Another short-term solution is to use a fan to blow air in to pressurize the house.
Other reduction methods are applicable to all building types. The least expensive is sealing cracks and pores in the floor and walls of basements, and floors above crawl spaces. This approach only reduces radon by at most 50 percent. Sealing is a favored treatment, however, when used in conjunction with sub-slab depressurization. Another method, also of limited effectiveness, attempts to reverse the stack effect that pulls radon into a building by using fans to blow indoor air from the upper to the lower levels. Another method reduces radon by increasing the indoor/outdoor air exchange. This is accomplished with an air-to-air heat exchanger in a central heating and cooling system. Such a system uses heated or chilled air exhausted to the outside to warm or cool the incoming outdoor air. The principal reason heat exchangers are installed in buildings is to reduce energy costs but they have the added benefit of removing radon. In this latter capacity, however, they are only moderately effective. An alternative to a heat exchanger is a system that draws outside air, rather than air from inside as is normally done, into the cold-air return of a furnace.

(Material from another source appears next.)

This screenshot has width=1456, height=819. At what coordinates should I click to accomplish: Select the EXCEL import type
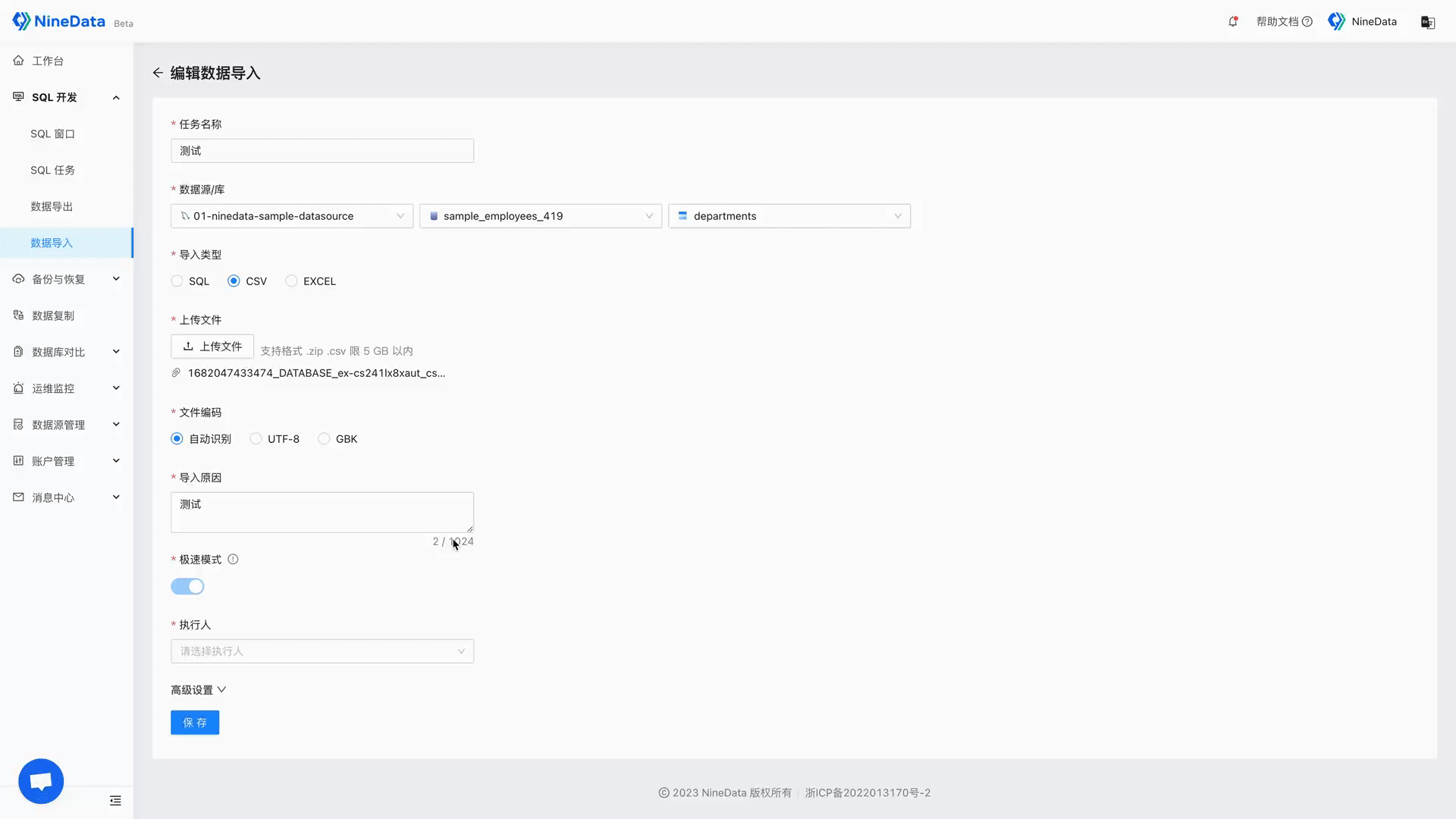291,281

Radon concentrations in Ohio's drinking water are generally low. If you are concerned about this, the radon in your water can be measured with any of the two special test devices available in the market. The first device is placed in the water reservoir of a toilet while the water is added to the second device to test radon concentration. Every 10,000 pCi/l of radon in the water contributes about 1 pCi/l of radon to the indoor air. Using this conversion factor, you can determine whether the radon level in your water is too high. In the unlikely event that a building's water supply is a significant source of indoor radon, the water should be purged of its radon before it enters the building. This can be done using an aeration system that mixes air with the water and then vents the air, and the radon along with it, to the outside. An alternative approach is to pass the water through a filter containing granular activated carbon. The radon will be adsorbed onto the carbon and so removed from the water. Although the filter will need to be replaced periodically, it has an advantage over the aeration system in that it also removes most of the other chemical contaminants that might be in the water.
These filters may become radioactively contaminated and
so potentially expose people to excessive radiation doses. It may be illegal
to dispose these filters as household garbage.